HPC High Performance Computing: 9.2. Running Docker containers on Slurm

Process to deploy an image.

Introduction

Next section shows the process to run a container from an existing image, the software used to do this task is a wrapper of docker that fit the container inside the resources allocated by the current slurm job. By default Slurm creates cgroups for the jobs and deletes them automatically.

The main tips of the wrapper:

  • Enforce the execution of containers as non-root users.
  • Fit the container in the Linux Control Group partition assigned by the Slurm job. 

Important information before hands-on:

  • this Software is under experimental use, please report if any issues arise.
  • Batch a Interactive sessions.
  • X-Sessions aren't possible.
  • you can't write outside of HOME or /datasets.
  • container and images are destroyed after every execution.
  • images must be authorized by IT support, request the access opening a ticket.

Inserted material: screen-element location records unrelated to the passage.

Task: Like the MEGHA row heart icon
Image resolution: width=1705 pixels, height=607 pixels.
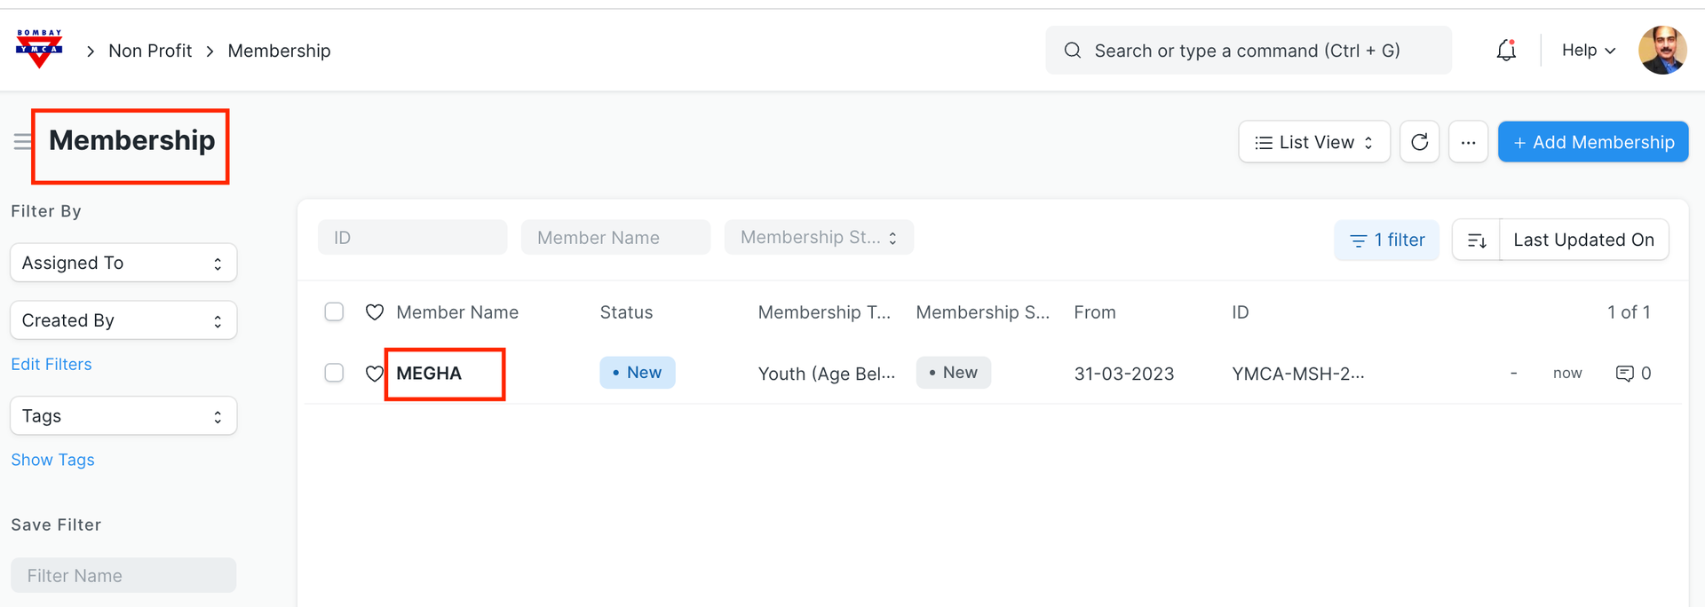Action: 375,374
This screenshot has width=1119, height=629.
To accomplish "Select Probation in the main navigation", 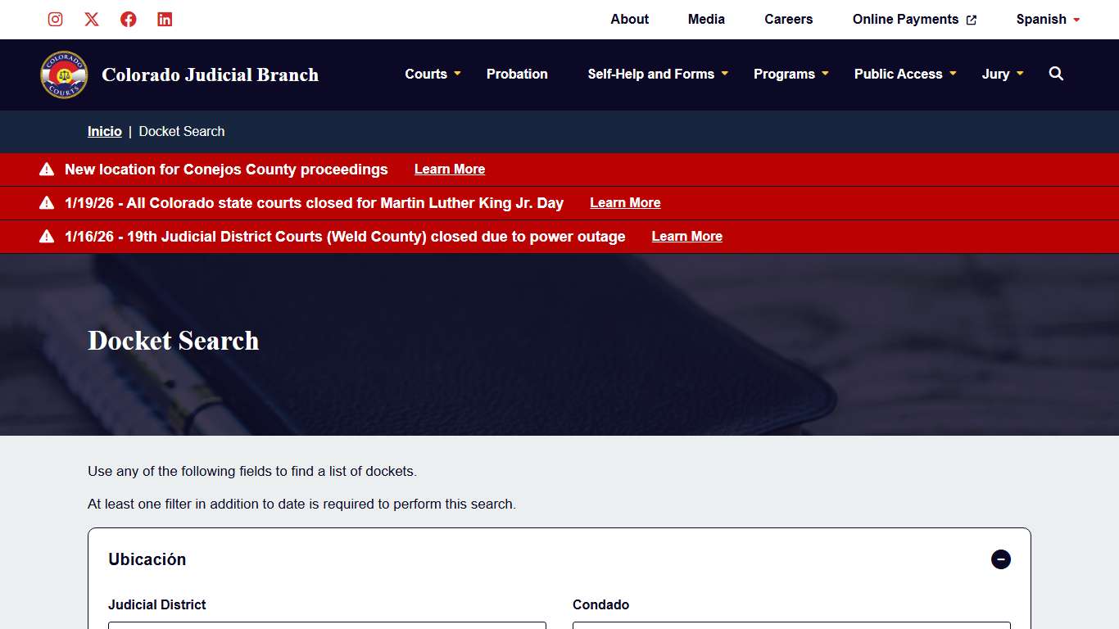I will click(x=517, y=74).
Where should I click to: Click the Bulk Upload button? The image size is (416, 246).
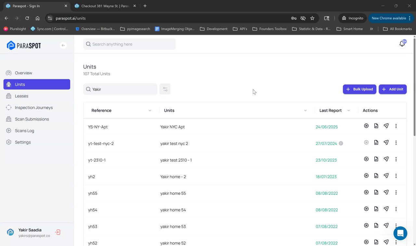[x=359, y=89]
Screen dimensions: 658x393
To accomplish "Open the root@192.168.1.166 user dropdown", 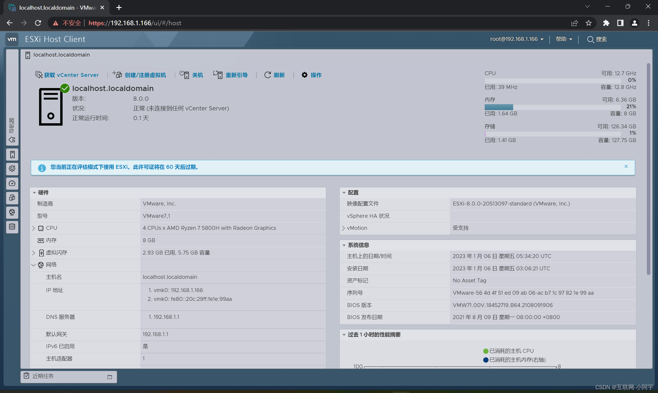I will pyautogui.click(x=516, y=39).
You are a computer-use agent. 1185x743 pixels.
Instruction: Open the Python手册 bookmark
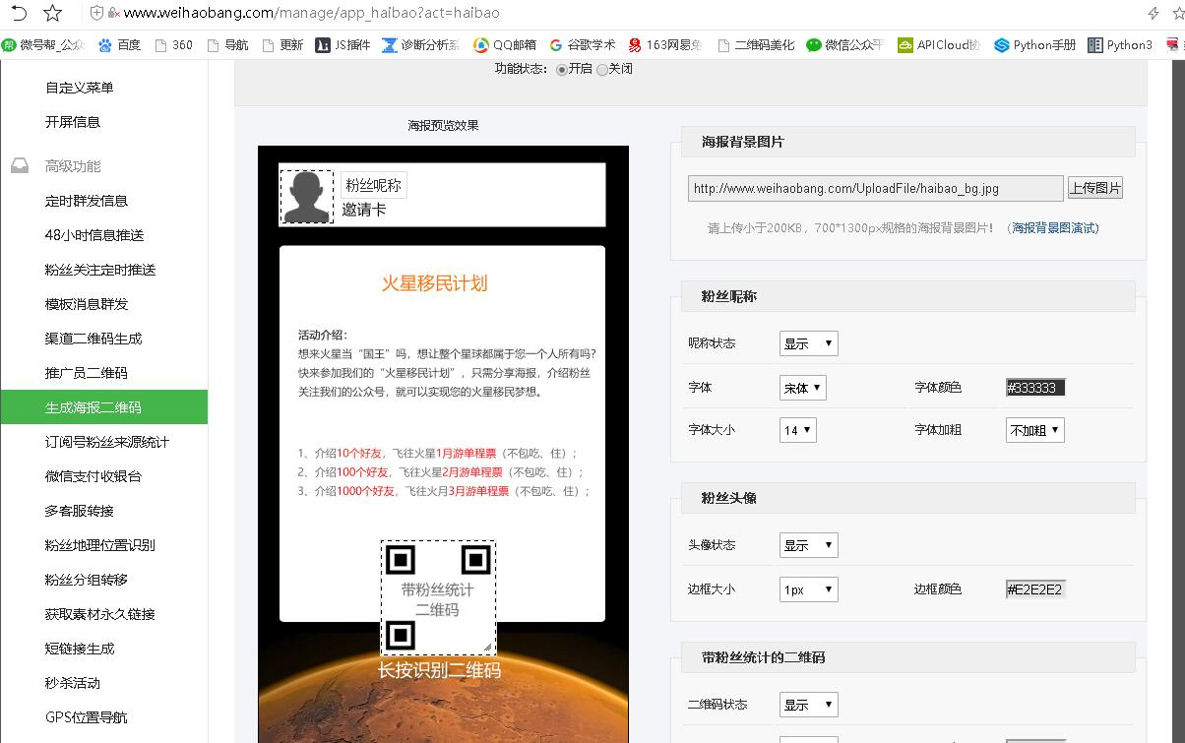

1. Use of socker command line

Socker software is installed as a module and it must be loaded (remember that module is only available on compute nodes):

module load socker

socker have many options to interacte with containers, most important are:

    -v, --verbose
        run in verbose mode
    images
        List the authorized Docker images (found in socker-images)
    run IMAGE COMMAND
        start a container from IMAGE executing COMMAND as the user
    runti IMAGE SHELL
        start an interactive container from IMAGE executing SHELL as the user

1. List authorized images

nodeXXX $ socker images
debian:latest
centos:latest
ubuntu:latest
bvlc/caffe:gpu
bvlc/caffe:cpu
nvidia/cuda:latest
registry.sb.upf.edu/info/centos:7

2. batch mode

Run a CentOS container and print the system release

$ socker run <docker-image> <command>
$ socker run centos:latest cat /etc/system-release

3. interactive mode

$ socker runti <docker-image> <command>
$ socker runti centos:latest bash

4. Enabling verbose mode for steps 2 or 3

$ socker -v run <docker-image> <command>
$ socker -v run centos:latest date

2. [Example] Prepare the environment

Example of program that container can run, in this case a bash date will be executed in a compute node:

login01 $ vi my_script.sh 

#!/bin/bash
date

3. [Example] batch task

Write a Slurm file accordance with the needs of the job to deploy a CentOS container:

login01 $ vi Scripts/04-slurm_docker_date.sh 

#!/bin/bash

#SBATCH --job-name="date-container"
#SBATCH -n 1 # Number of cores
#SBATCH -N 1 # Ensure that all cores are on one machine
#SBATCH -t 0-01:00 # Runtime: 1 hour
#SBATCH -p high # Partition to submit to
#SBATCH -o logs/%x-%j.out # File to which STDOUT will be written
#SBATCH -e logs/%x-%j.err # File to which STDERR will be written

module load socker
socker run centos:latest "<path_to_my_file>/my_script.sh"

As usual submit the task:

login01 $ sbatch Scripts/04-slurm_docker_date.sh
Read the log file with the results:
login01 $ cat logs/date-container-101902.*

Fri Oct 26 10:42:09 CEST 2018

4. [Example] interactive task

Request an interactive session to log into a compute node:
login01 $ interactive
Load socker module:
nodeXXX $ module load socker

Two options:

1) Batch container in an interactive slurm job:

nodeXXX $ socker run centos:latest "./my_script.sh"

Fri Oct 26 12:32:39 CEST 2018
2) Interactive session in an interactive slurm job (Please discard Warning! message):
nodeXXX $ socker runti centos:latest bash

I have no name!@a001ec57ed4a:~$ ./my_script.sh 
Fri Oct 26 12:38:34 CEST 2018